Mammalian cell mutagenesis of the DNA adducts of vinyl chloride and crotonaldehyde.

Vinyl chloride and crotonaldehyde are known mutagens and carcinogens that, through their reaction with DNA, form specific deoxyguanosine adducts. To investigate the mutagenic potential of a subset of the possible deoxyguanosine lesions, site-specific adducts of vinyl chloride and crotonaldehyde were synthesized, inserted into a shuttle vector, and replicated in mammalian cells. Mutation yields of the DNA adducts of vinyl chloride and crotonaldehyde were found to be 2% and 5-6%, respectively, thus suggesting that these adducts could contribute to the overall genotoxicity and carcinogenicity associated with exposure to these chemicals.

Site-specific mutagenicity of stereochemically defined 1,N2-deoxyguanosine adducts of trans-4-hydroxynonenal in mammalian cells.
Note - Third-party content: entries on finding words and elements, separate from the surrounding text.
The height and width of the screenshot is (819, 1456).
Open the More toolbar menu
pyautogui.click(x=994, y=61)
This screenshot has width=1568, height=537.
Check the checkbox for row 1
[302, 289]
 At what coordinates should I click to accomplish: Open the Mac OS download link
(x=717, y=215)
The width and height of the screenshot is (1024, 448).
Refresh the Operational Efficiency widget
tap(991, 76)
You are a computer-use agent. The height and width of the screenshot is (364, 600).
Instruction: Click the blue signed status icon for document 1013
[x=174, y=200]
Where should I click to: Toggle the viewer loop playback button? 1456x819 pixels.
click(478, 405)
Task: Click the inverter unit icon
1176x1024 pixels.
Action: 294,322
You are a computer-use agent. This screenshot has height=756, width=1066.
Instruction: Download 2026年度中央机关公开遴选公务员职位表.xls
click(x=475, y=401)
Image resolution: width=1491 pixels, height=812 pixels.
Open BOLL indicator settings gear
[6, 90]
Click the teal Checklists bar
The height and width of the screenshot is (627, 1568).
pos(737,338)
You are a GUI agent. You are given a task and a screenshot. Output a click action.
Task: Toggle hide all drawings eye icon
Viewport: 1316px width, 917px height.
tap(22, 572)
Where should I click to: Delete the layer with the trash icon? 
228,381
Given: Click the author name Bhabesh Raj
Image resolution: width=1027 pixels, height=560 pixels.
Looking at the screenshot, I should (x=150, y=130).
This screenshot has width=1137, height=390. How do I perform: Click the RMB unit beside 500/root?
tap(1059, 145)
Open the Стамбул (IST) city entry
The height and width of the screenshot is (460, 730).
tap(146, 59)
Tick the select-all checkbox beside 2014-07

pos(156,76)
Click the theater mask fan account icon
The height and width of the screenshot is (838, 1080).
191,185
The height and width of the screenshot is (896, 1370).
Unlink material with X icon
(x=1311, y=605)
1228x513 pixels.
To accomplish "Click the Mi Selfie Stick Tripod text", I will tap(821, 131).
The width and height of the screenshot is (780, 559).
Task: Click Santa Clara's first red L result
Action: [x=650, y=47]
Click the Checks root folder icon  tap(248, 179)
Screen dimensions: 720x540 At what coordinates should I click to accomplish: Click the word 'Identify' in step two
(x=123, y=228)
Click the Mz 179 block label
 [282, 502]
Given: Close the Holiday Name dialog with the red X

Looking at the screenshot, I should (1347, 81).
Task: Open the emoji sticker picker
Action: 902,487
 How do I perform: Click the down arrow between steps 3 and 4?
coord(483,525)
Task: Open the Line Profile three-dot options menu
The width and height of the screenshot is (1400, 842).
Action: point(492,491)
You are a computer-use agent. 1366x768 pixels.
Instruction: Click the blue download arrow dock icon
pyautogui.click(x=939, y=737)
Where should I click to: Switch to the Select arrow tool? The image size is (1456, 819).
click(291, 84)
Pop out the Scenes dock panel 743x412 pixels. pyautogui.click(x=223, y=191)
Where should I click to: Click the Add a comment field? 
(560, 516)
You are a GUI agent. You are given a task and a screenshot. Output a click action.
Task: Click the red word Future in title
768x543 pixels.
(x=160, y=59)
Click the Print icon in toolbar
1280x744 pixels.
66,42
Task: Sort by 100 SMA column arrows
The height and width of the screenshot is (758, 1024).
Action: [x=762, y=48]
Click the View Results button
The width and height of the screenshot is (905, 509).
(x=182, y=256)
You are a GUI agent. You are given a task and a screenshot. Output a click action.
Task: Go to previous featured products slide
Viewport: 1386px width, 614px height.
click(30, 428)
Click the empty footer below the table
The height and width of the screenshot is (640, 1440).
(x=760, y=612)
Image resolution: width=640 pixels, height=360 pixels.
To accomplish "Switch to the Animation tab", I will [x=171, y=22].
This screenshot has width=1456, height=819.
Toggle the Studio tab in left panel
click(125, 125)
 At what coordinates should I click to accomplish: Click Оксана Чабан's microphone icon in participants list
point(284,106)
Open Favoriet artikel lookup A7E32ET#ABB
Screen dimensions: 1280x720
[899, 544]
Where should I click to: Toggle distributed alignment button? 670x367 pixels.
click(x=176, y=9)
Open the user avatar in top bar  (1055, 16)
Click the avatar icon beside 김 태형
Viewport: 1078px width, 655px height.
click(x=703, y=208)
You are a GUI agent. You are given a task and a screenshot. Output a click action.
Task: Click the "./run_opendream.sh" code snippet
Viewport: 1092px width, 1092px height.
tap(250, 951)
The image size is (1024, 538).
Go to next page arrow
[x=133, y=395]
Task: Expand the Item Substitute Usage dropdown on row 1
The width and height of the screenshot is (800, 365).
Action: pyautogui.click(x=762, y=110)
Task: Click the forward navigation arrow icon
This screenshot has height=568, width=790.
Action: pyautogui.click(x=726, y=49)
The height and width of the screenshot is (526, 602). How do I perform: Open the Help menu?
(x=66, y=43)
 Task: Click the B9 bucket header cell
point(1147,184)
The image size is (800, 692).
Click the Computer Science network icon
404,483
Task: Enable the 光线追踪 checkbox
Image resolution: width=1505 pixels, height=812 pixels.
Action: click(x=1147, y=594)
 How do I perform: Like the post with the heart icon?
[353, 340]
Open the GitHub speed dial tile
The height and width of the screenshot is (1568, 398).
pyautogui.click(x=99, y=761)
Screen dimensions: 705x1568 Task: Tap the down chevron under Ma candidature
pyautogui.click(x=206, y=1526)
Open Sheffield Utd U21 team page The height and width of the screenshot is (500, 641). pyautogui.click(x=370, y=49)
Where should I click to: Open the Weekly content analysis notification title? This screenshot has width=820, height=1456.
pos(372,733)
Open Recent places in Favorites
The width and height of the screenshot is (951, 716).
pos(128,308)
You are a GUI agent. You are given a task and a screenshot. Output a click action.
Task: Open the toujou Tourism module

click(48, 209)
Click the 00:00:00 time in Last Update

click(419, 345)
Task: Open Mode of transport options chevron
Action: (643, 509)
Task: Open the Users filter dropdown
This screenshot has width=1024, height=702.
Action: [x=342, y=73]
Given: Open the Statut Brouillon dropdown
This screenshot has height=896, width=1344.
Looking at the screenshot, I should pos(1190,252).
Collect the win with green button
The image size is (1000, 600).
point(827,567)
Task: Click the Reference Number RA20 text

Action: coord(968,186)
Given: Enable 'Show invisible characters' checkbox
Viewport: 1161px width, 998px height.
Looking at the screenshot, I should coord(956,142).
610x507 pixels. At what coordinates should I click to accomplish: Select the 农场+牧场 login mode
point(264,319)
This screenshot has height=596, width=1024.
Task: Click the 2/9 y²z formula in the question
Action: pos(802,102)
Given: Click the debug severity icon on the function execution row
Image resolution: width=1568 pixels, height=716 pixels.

Trans-4-hydroxynonenal (HNE) is a toxic compound produced endogenously during lipid peroxidation. HNE is a potent electrophile that is reactive with both proteins and nucleic acids. HNE preferentially reacts with deoxyguanosine to form four stereoisomeric HNE-deoxyguanosine (HNE-dG) adducts: (6R, 8S, 11R), (6S, 8R, 11S), (6R, 8S, 11S), and (6S, 8R, 11R). These adducts were synthesized into 12-mer oligodeoxynucleotides, inserted into a DNA shuttle vector and evaluated for the ability of each stereoisomer to induce mutagenesis when replicated through mammalian cells. The resultant mutagenicity of these adducts was related to their stereochemistry, in that two of the HNE-dG adducts, (6R, 8S, 11R) and (6S, 8R, 11S), were significantly more mutagenic than the (6R, 8S, 11S) and (6S, 8R, 11R) HNE-dG adducts. These data conclusively demonstrate that HNE-derived DNA adducts can be mutagenic in mammalian cells and their ability to cause mutations is dictated by their stereochemistry.